Когда Карл лежал в больнице, его много спрашивали о причинах поступка. Он никого не обвинял, но слова его причиняли боль. Да, он сетовал то на сложные экзамены и черствых преподавателей, то на какие-то размолвки с друзьями, но чаще все же на семью, говоря: «Мать больше любит мою сестру» и «Дядя хотел, чтобы я стал лучше, а я стал хуже». Ни Иоганна, ни Людвиг не спорили. Не знали, как себя вести. Оба боялись, что Карл отвернется, но и этого он не сделал. Он не давил на жалость, ни о чем не просил, кроме: «Не мучайте меня». Вообще говорил он мало, ел тоже, поправлялся физически быстро, но будто становился при этом все безжизненнее. Не радовался друзьям, не радовался подаркам. В конце концов Людвиг и Иоганна сдались, и в один из вечеров Людвиг сказал: «Я могу сделать так, чтобы ты попал в полк». Карл долго смотрел на него – молча, недоверчиво, без радости, а потом спросил одно: «Можешь… а сделаешь?» После попытки самоубийства с этим предвиделись сложности, но знакомств Людвига на подобную авантюру должно было хватить. Он кивнул. Карл поправился окончательно, его удалось увезти, и теперь…
– Но если вдруг он отдохнет и передумает, я не буду настаивать. – Людвиг отставляет пустой бокал.
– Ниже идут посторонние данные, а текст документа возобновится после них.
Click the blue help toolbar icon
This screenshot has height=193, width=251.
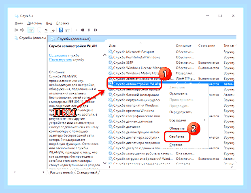pos(61,30)
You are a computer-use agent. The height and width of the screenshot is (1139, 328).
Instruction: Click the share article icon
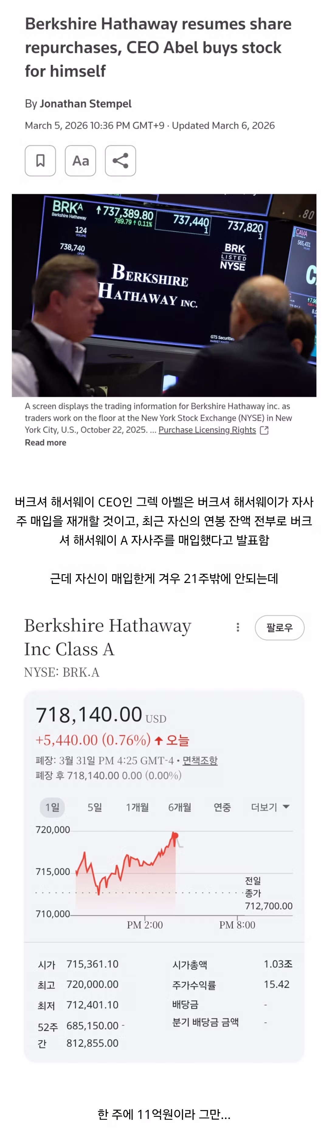click(x=120, y=161)
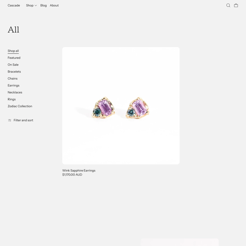
Task: View On Sale items
Action: (x=13, y=65)

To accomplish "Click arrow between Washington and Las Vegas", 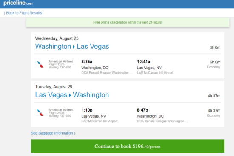I will (x=74, y=47).
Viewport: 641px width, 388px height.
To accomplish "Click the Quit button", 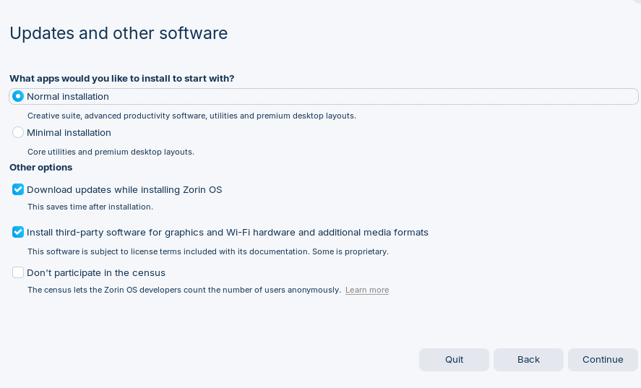I will tap(454, 360).
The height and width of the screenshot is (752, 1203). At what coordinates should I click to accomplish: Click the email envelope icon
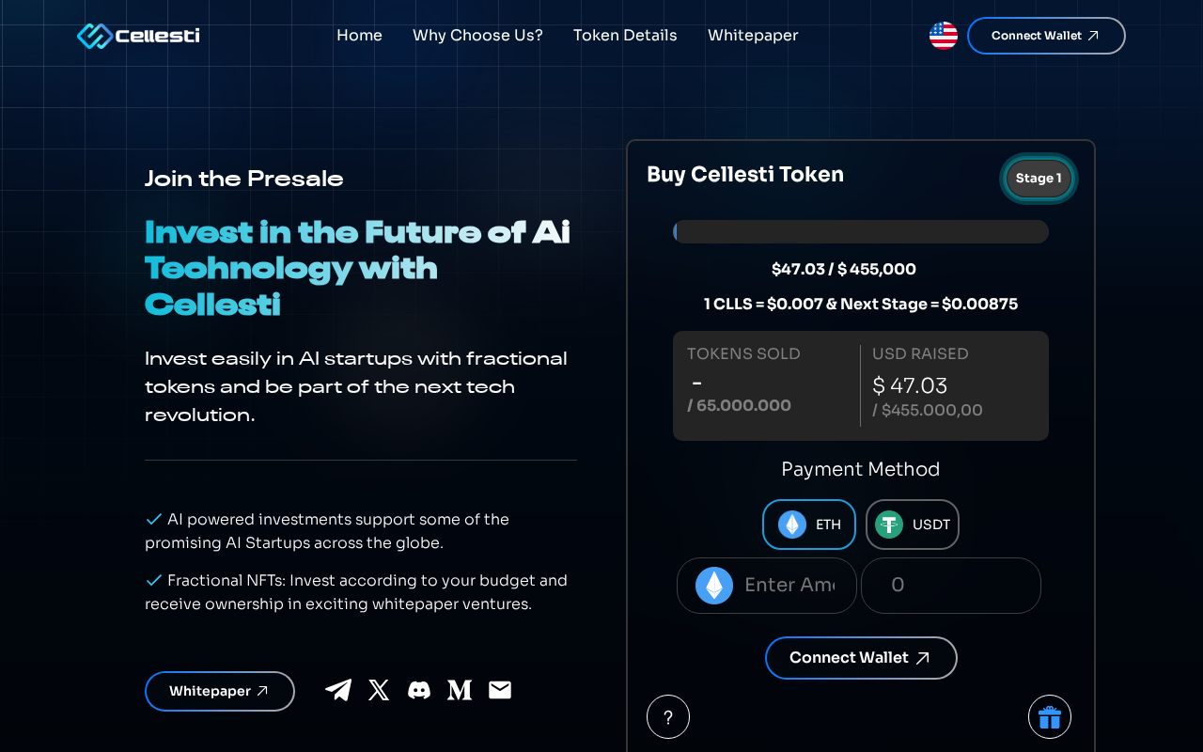coord(500,690)
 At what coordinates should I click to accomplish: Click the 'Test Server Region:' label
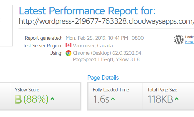point(43,46)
Чувствовать повисшее в воздухе недовольство брата невыносимо. – Это же не продажа души. – Нико молчит. – Да, да, не отрицаю, я все еще не хочу, чтобы он служил, и уступил, только чтобы он воспрянул. Осуждаешь?
Николаус поднимает глаза. Тянется к листу, но передумывает, просто со вздохом отодвигает посуду и закрывает лицо руками, с силой трет.
– Почему меня? – спрашивает Людвиг, пересилив себя и задавив обиду. – Почему не его? Ты же видел войну так же близко, а может, ближе. И… черт возьми, Нико, он правда может там не только убить, но и умереть! – Он и сам понимает, как все звучит, потому признается: – Нико, если бы Австрия проиграла Наполеону, я, может, сам был бы одержим жаждой мести и толкал бы его туда. Но Австрия выиграла – а заплатила ужасно дорого. Поэтому Иоганна права. Не надо это преумножать.
Николаус все же берет лист и небрежно, прыгающими буквами пишет одно слово: «Выбор». Людвиг, уже выучивший его «почерковые» настроения, понимает: еще немного – и грянет ссора. Поссориться, когда один может кричать, а второй лишь пишет, трудно, но для «великого Бетховена» нет ничего невозможного.
– Ты прав, – мирно говорит он и подливает вина им обоим. – Прав, а я просто…
«Несчастен, одинок и боюсь стать еще более несчастным и одиноким. Умрет он или убьет – мы окажемся в разных мирах». Но это удается оставить при себе.
– Дурак, – говорит он вслух. Николаус слабо улыбается и садится ближе.
Доброе утро, родная. Я надоел тебе, понимаю, все эти месяцы – сплошная писанина, но как еще я могу дозваться до тебя? Не уверен, что могу и так-то, но сойду с ума, если не буду пытаться, поэтому вот, вот, я снова за столом.